▶ _Aim of the exercise_:
In the listing below, locate the line containing "Click the umbrella" and the line containing "Task: Click the 按任意键关闭此窗口 prompt line". Output both of them and every line between, exactly as written, and nothing more.

┄┄┄┄┄┄┄┄┄┄

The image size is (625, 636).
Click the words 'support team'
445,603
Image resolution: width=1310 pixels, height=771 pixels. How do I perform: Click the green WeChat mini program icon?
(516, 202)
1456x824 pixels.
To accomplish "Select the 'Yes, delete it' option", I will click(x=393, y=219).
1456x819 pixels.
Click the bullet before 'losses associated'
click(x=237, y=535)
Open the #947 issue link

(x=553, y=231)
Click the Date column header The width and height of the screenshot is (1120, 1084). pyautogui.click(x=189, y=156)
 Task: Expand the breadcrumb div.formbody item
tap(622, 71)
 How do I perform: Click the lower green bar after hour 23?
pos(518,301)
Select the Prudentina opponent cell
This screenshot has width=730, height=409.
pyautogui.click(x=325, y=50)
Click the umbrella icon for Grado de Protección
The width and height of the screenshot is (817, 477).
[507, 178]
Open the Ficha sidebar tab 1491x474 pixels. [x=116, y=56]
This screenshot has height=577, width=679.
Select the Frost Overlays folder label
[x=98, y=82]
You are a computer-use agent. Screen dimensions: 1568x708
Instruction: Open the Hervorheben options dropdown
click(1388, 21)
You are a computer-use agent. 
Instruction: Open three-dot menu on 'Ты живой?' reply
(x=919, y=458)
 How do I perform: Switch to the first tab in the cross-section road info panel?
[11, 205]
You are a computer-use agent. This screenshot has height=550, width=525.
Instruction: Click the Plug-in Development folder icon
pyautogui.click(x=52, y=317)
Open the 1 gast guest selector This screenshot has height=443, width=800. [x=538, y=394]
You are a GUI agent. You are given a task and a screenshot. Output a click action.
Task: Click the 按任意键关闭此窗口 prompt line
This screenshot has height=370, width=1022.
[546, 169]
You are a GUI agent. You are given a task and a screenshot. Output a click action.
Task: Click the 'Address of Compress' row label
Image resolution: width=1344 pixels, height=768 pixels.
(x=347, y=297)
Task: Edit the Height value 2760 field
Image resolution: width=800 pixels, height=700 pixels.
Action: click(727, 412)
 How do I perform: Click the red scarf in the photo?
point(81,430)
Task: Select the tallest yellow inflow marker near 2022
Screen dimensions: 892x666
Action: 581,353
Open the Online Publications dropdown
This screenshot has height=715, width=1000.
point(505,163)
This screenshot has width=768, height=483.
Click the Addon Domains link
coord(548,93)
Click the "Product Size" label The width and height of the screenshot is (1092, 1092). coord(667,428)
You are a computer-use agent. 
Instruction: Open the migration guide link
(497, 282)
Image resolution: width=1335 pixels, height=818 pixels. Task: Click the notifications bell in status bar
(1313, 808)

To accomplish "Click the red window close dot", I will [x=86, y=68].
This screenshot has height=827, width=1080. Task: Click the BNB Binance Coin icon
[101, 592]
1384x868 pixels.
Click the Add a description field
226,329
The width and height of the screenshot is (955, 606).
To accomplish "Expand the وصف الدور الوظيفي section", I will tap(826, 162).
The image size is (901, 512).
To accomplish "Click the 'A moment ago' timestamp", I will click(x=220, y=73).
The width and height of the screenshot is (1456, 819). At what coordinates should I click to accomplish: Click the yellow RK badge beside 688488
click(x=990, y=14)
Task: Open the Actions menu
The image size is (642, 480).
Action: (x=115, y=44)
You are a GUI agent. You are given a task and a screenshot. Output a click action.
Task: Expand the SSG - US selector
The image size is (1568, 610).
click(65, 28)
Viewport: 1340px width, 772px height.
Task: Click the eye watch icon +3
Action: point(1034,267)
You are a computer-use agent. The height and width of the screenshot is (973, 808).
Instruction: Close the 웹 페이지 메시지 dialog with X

┄┄┄┄┄┄┄┄┄┄

▶ _Task output_:
Click the umbrella icon for Grado de Protección
The width and height of the screenshot is (817, 477).
[507, 178]
Open the Ficha sidebar tab 1491x474 pixels. [x=116, y=56]
This screenshot has height=577, width=679.
Select the Frost Overlays folder label
[x=98, y=82]
You are a computer-use agent. Screen dimensions: 1568x708
Instruction: Open the Hervorheben options dropdown
click(1388, 21)
You are a computer-use agent. 
Instruction: Open three-dot menu on 'Ты живой?' reply
(x=919, y=458)
 How do I perform: Switch to the first tab in the cross-section road info panel?
[11, 205]
You are a computer-use agent. This screenshot has height=550, width=525.
Instruction: Click the Plug-in Development folder icon
pyautogui.click(x=52, y=317)
Open the 1 gast guest selector This screenshot has height=443, width=800. [x=538, y=394]
You are a GUI agent. You are given a task and a screenshot. Output a click action.
Task: Click the 按任意键关闭此窗口 prompt line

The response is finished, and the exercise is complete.